Model Integrity Testing Is Not Red Teaming, Evals, or Guardrails

Red teaming answers a different question

Manual red teaming asks: can a skilled human break this system right now? It is genuinely valuable, and nothing automated fully replaces a creative human adversary who can invent attack strategies no battery anticipated. If you are deploying something high-stakes, you should have humans attack it at least once.

But red teaming has the same limitation as any expert manual process: it is a snapshot. It happens at a point in time, against one version of the model, at consulting prices, and produces a report that starts going stale the moment your next fine-tuning job kicks off. The question it cannot answer is the one deployment pipelines generate constantly: did last Tuesday's model update change anything? No team re-engages a red team for every fine-tune iteration and every quantization target, which means in practice the red team tested an ancestor of what you ship.

Integrity testing is built for exactly that gap. It trades the creativity ceiling of a human adversary for repeatability: the same battery, run against every artifact, producing comparable results that show drift between versions. Red teaming finds novel holes. Integrity testing tells you whether the holes you patched stayed patched, and whether new ones appeared while nobody was looking. One is an audit; the other is regression testing. Mature security programs in every other domain run both, and nobody confuses a penetration test with a CI suite.

Evals answer a different question too

Evaluation frameworks ask: how well does this model perform? Accuracy, helpfulness, reasoning quality, task completion. The adversary in an eval is difficulty, not intent. And because evals are how ML teams already think about model quality, there is a natural temptation to treat safety as one more eval dimension: add a safety benchmark to the harness, track the number, done.

The problem is that performance and integrity degrade differently. Performance degrades gracefully and visibly; if your fine-tune hurt task accuracy, your task metrics catch it immediately because that is what they measure. Integrity degrades silently and unevenly. A model can hold its aggregate safety score while specific attack categories collapse, because aggregates average away exactly the information that matters. Worse, the categories most likely to collapse after a domain fine-tune are the categories nearest your domain, which no general-purpose benchmark weights appropriately for your deployment.

An eval also typically tests a model in isolation: one prompt, one completion. Integrity failures concentrate in the conditions evals omit, multi-turn escalation, instructions embedded in structured inputs, pressure applied across a conversation. In our own research across six open-weight SLMs, the multi-turn escalation probes were where five of six models failed at critical severity. A single-turn eval harness is structurally blind to the most reliable failure mode we measure.

Evals tell you the model is good. They do not tell you it is still safe, and they especially do not tell you it is still safe after you changed it.

Guardrails answer the question after it is too late to ask

Guardrails ask: can we catch bad inputs and outputs at runtime? Input filters, output classifiers, policy layers wrapped around the model. They are a legitimate defense layer, and defense in depth means most serious deployments should have some.
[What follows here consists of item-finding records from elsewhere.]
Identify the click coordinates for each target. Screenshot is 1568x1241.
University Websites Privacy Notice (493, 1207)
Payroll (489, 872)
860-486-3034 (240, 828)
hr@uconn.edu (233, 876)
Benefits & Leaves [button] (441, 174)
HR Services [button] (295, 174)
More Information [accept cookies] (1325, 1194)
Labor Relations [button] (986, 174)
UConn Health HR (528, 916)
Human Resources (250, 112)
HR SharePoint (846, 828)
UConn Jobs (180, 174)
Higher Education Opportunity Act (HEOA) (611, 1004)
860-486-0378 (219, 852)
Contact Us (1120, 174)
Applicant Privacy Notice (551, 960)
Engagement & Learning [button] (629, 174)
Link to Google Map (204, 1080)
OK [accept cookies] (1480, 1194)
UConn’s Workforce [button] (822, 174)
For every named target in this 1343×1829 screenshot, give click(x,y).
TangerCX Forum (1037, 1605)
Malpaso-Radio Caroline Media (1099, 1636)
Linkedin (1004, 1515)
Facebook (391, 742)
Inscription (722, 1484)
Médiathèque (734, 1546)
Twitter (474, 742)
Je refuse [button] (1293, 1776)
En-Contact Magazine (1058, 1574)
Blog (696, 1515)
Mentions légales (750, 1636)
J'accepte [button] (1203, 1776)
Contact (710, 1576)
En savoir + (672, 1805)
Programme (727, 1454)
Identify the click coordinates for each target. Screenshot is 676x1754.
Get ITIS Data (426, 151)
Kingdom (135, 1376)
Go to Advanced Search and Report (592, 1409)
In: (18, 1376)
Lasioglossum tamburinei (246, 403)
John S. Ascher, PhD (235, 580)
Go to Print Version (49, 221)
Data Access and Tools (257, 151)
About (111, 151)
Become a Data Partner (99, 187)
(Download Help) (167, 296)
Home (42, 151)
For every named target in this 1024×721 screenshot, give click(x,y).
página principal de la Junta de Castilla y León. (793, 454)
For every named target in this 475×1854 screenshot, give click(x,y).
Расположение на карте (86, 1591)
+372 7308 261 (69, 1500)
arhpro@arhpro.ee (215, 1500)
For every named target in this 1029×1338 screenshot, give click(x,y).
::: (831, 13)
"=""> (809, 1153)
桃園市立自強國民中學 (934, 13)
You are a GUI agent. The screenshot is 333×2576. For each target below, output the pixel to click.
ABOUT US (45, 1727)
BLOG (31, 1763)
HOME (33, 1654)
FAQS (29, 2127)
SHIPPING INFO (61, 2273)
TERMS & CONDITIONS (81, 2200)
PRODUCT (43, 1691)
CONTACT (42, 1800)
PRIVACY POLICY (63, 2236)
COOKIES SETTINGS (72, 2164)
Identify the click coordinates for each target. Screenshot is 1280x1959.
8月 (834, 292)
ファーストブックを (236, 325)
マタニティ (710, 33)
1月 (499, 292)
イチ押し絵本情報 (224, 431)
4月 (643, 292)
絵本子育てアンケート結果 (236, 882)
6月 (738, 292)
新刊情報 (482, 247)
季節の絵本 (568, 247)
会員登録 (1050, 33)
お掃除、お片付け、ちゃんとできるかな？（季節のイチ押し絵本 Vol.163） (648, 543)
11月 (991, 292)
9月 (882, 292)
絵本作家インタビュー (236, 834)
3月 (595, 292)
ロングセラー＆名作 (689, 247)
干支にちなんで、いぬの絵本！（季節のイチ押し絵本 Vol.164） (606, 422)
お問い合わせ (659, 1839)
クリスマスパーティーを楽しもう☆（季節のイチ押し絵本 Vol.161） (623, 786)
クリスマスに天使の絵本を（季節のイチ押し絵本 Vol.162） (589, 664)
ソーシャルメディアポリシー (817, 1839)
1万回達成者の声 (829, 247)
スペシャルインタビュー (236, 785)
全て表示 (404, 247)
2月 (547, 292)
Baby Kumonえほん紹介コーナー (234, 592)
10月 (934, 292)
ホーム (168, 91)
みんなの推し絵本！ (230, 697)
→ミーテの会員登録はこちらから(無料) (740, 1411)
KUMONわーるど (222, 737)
But guardrails are a control, not a measurement. They tell you nothing about the model behind them, and they fail in a specific, predictable way: they are themselves a model-shaped component with their own attack surface, sitting in front of a system whose actual behavior you never characterized. Teams that lean entirely on guardrails are running an unknown model behind a filter of unknown coverage, and the composite is harder to reason about than either part. When the filter misses, and filters miss, the model's own behavior is the last line of defense, and if that behavior drifted during fine-tuning or quantization, nobody knows what the last line of defense actually does.

There is also a quieter cost. Guardrails added to compensate for unmeasured model behavior tend to be tuned by incident: something bad gets through, a rule gets added, the filter grows. That is firefighting, not engineering. Measuring the model first means you know what the guardrails need to cover, instead of discovering it from production.

The category in one sentence

Red teaming is an audit. Evals are a performance measurement. Guardrails are a runtime control. Model integrity testing is regression testing for behavior: an automated, repeatable check that the model you are about to ship still behaves the way the model you tested did, run at every stage where the weights change.

The reason this needs to exist as its own category is that the deployment pipeline creates new model versions far faster than audits can keep up, in ways performance metrics do not detect, behind controls that assume the model underneath is known. Every fine-tune and every quantization is a behavior change shipped to production. The only question is whether it ships measured or unmeasured, and right now, almost everywhere, the answer is unmeasured.